* **TASK INSTRUCTIONS**
The range runs from the line containing "The width and height of the screenshot is (1068, 516)." through the last line of the material below; retype it exactly, leaving out the pictures.

* **RECORDS TO USE**
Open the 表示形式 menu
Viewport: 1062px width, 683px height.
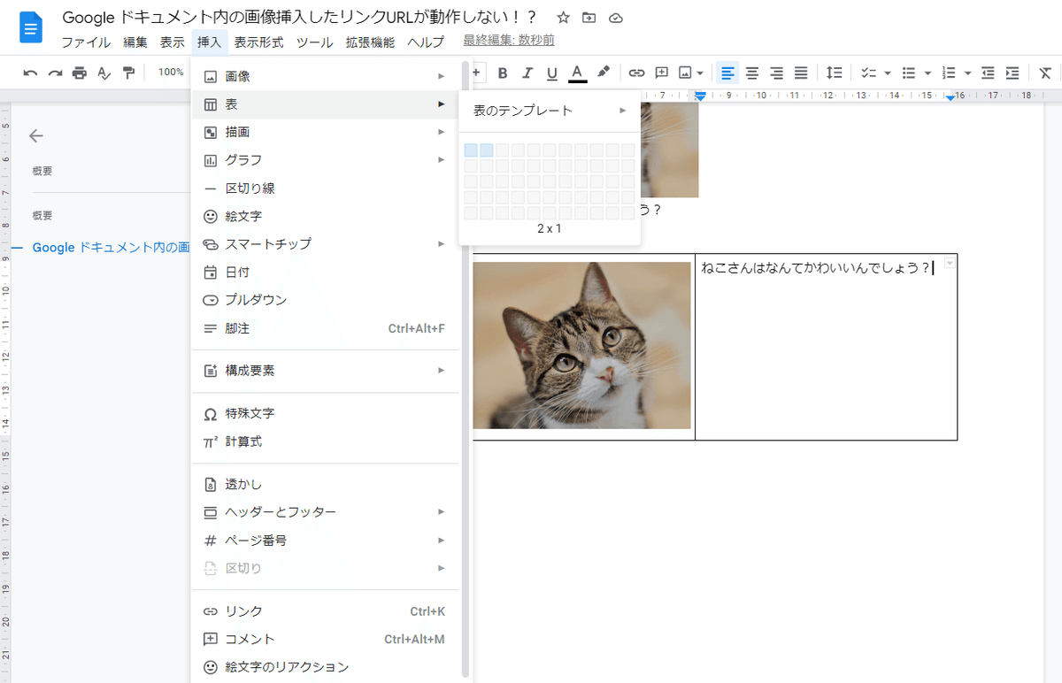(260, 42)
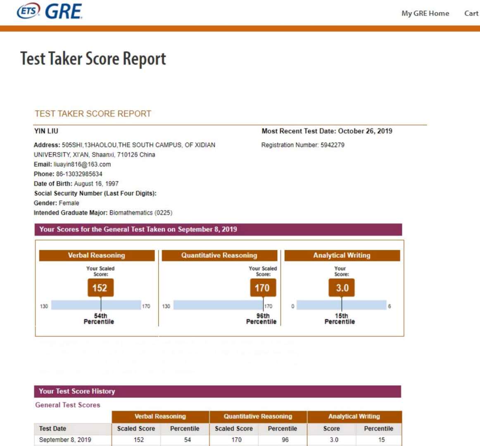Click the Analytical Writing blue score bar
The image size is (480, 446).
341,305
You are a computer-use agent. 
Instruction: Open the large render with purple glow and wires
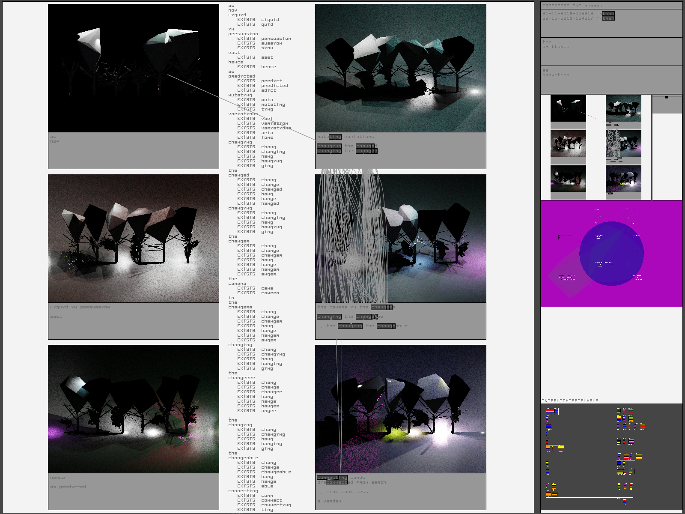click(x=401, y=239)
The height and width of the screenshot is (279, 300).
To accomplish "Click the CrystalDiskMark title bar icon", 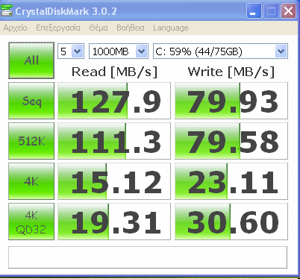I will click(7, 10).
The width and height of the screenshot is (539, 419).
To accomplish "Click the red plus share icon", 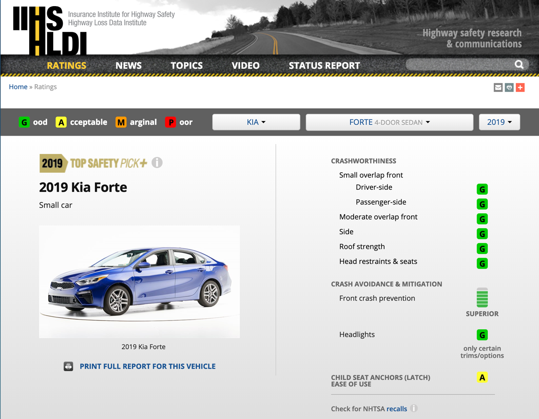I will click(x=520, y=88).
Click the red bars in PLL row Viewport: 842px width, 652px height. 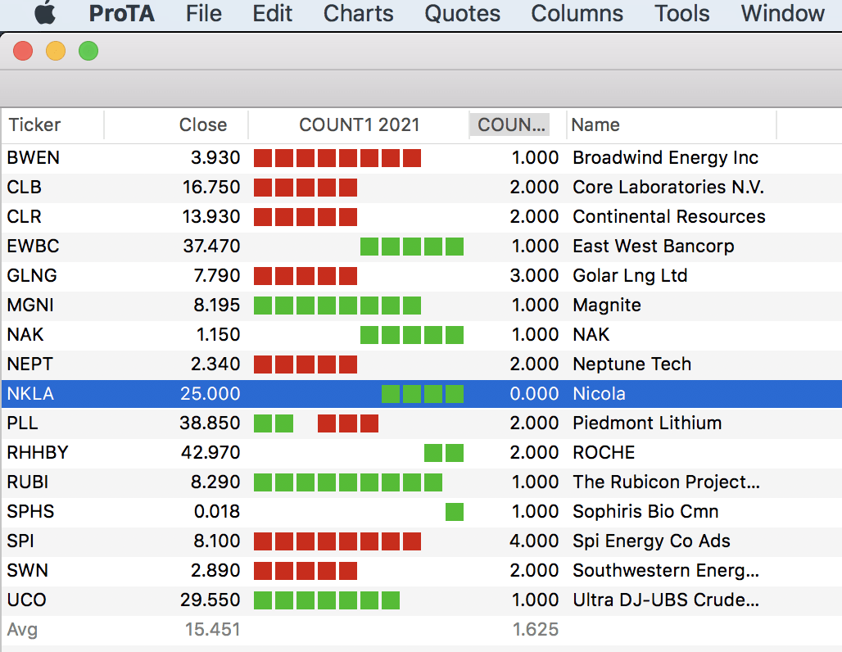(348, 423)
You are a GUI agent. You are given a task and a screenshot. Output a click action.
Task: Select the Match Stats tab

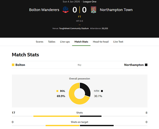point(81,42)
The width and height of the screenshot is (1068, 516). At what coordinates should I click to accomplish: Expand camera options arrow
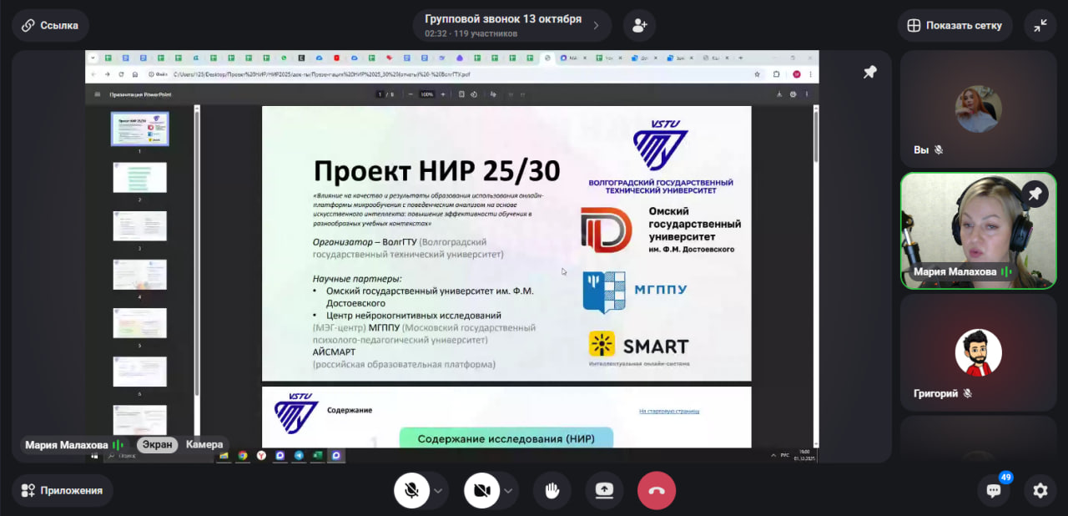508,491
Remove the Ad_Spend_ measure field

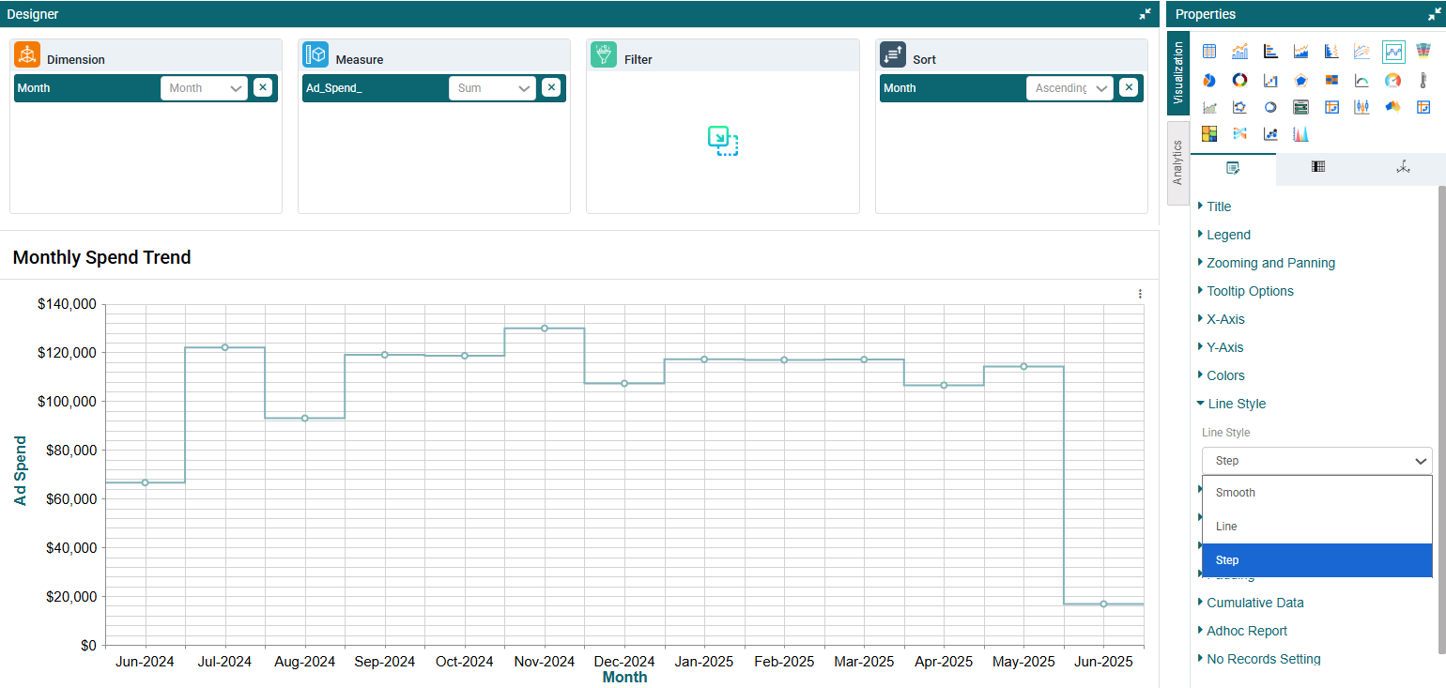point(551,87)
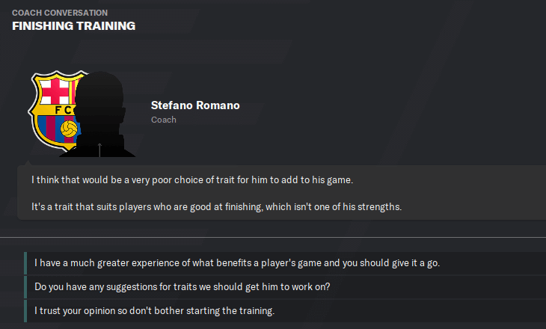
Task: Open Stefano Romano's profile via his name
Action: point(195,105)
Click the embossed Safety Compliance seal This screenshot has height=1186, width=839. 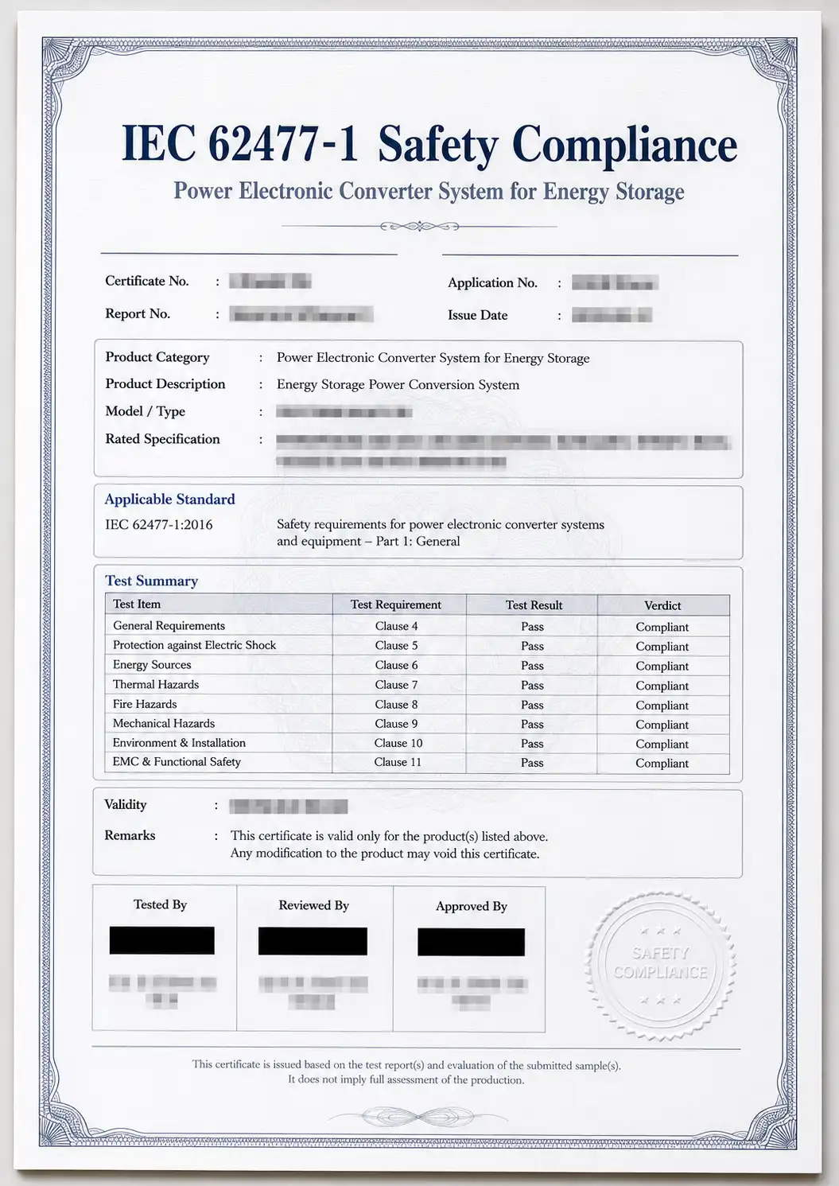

* **ANSWER SPACE**
The width and height of the screenshot is (1068, 516). At what coordinates should I click to accomplish: Expand camera options arrow
508,491
Remove the Ad_Spend_ measure field

point(551,87)
Task: Open Stefano Romano's profile via his name
Action: point(195,105)
Click the embossed Safety Compliance seal This screenshot has height=1186, width=839. 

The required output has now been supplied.